◆ Dataset excerpts:

══════════

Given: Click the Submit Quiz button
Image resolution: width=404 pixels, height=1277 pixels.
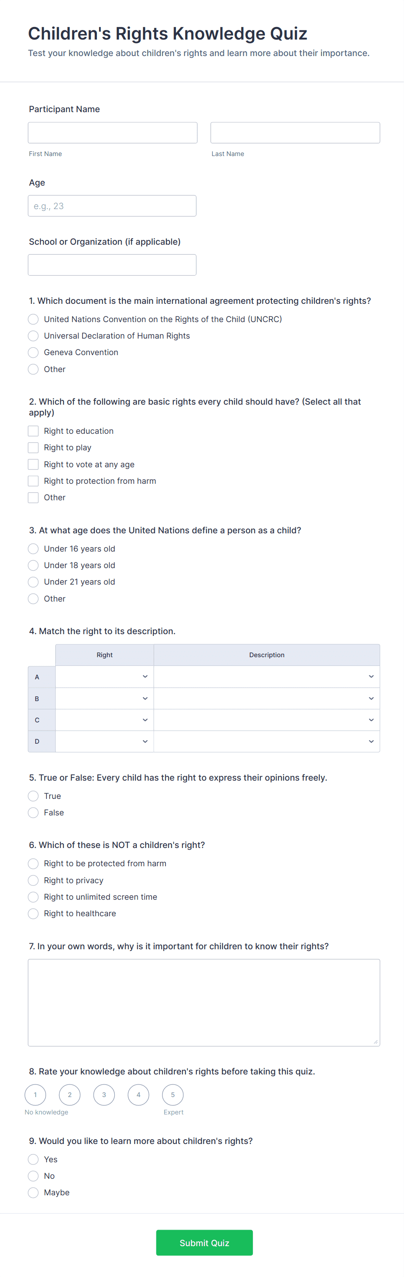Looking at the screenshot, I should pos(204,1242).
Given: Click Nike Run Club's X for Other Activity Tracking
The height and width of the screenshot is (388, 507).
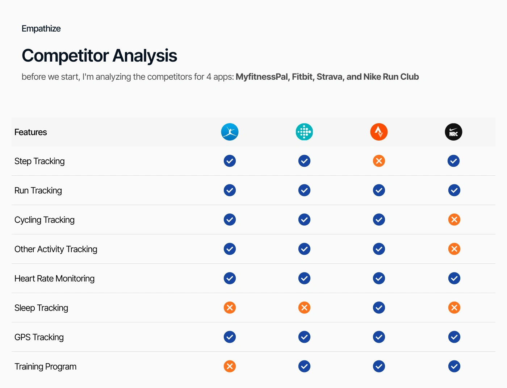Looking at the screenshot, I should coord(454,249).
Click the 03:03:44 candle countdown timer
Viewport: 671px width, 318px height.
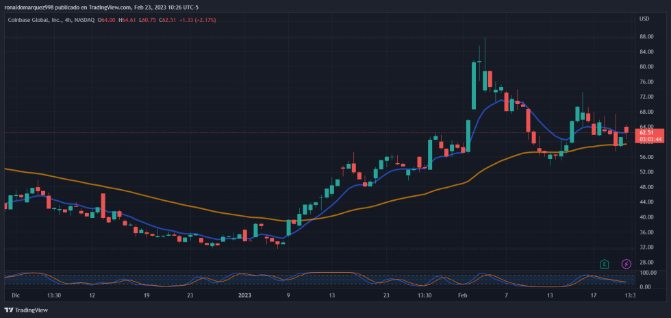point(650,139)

══════════

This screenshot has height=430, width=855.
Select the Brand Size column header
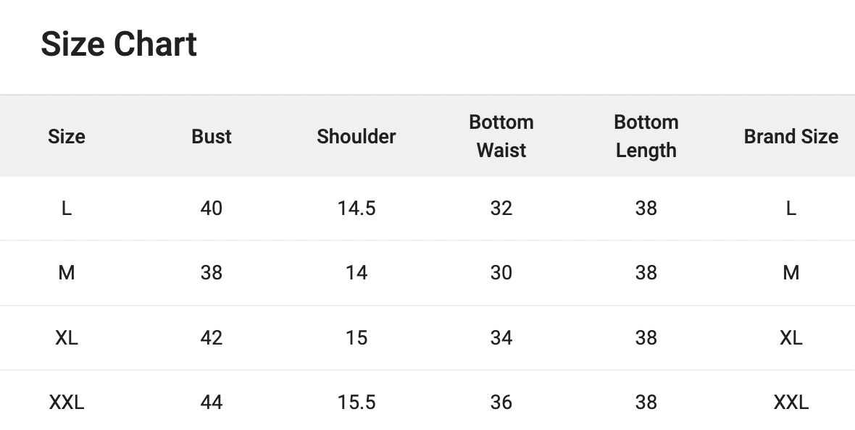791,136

══════════

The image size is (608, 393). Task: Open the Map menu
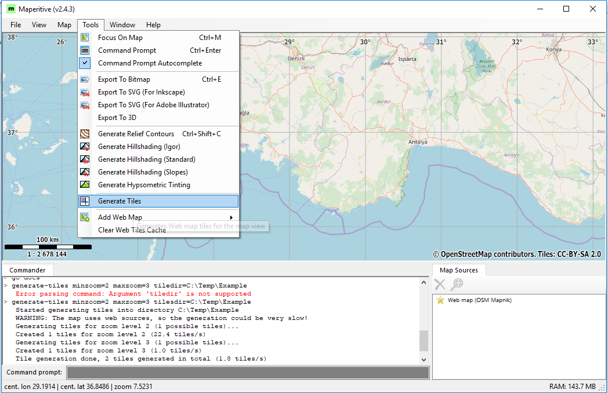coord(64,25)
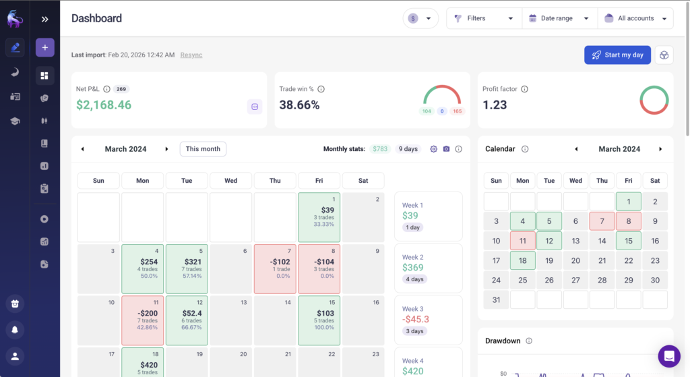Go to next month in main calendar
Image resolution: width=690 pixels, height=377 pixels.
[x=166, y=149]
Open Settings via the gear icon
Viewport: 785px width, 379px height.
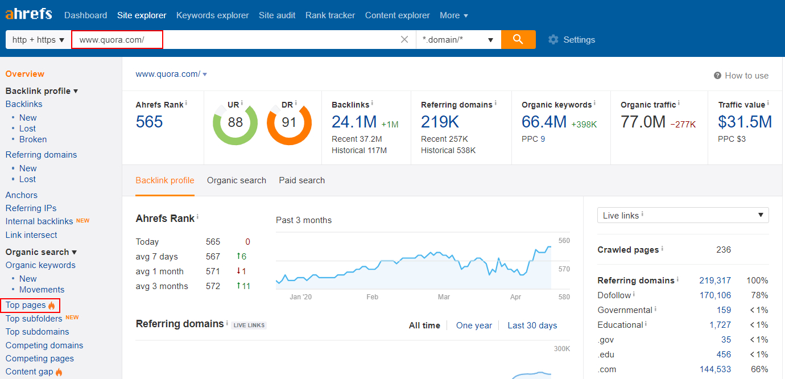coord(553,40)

══════════

◆ Work order:
Which lines of the records above hold the word "Given"? Copy each one out.

◆ Answer to this task:
Given: Click the Submit Quiz button
Given: Click Nike Run Club's X for Other Activity Tracking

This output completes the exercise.